:: Material supplied

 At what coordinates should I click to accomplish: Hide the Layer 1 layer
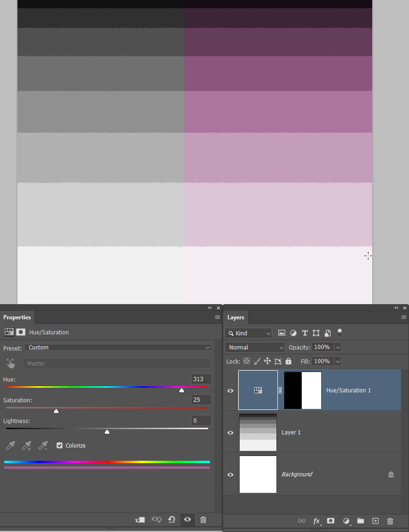point(230,432)
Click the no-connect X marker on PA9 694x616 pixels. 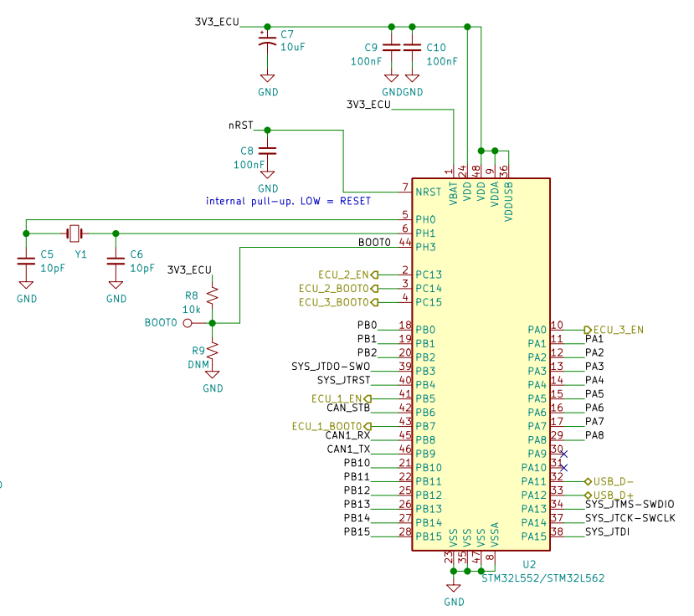[563, 454]
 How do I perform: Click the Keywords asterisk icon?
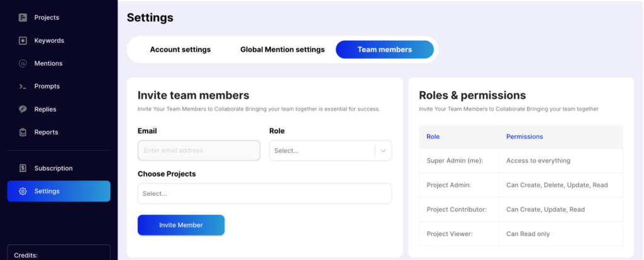click(x=23, y=41)
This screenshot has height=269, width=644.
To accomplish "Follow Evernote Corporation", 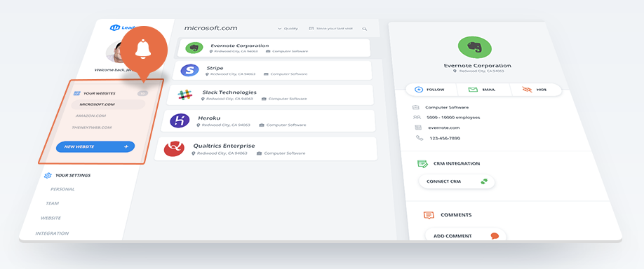I will tap(431, 90).
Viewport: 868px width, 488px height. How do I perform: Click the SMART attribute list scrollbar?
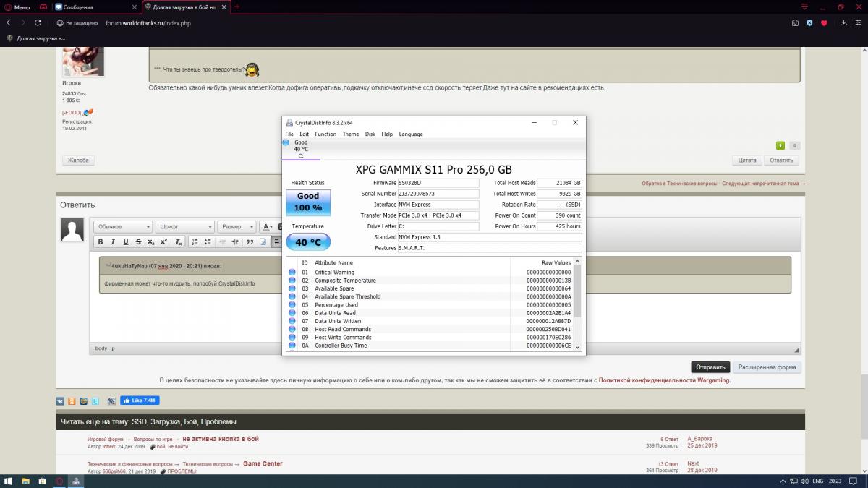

::::

Exercise objective:
Find out how many lines in the entries above hold "width", then reply with that figure and nothing else.

Output of the exercise:
2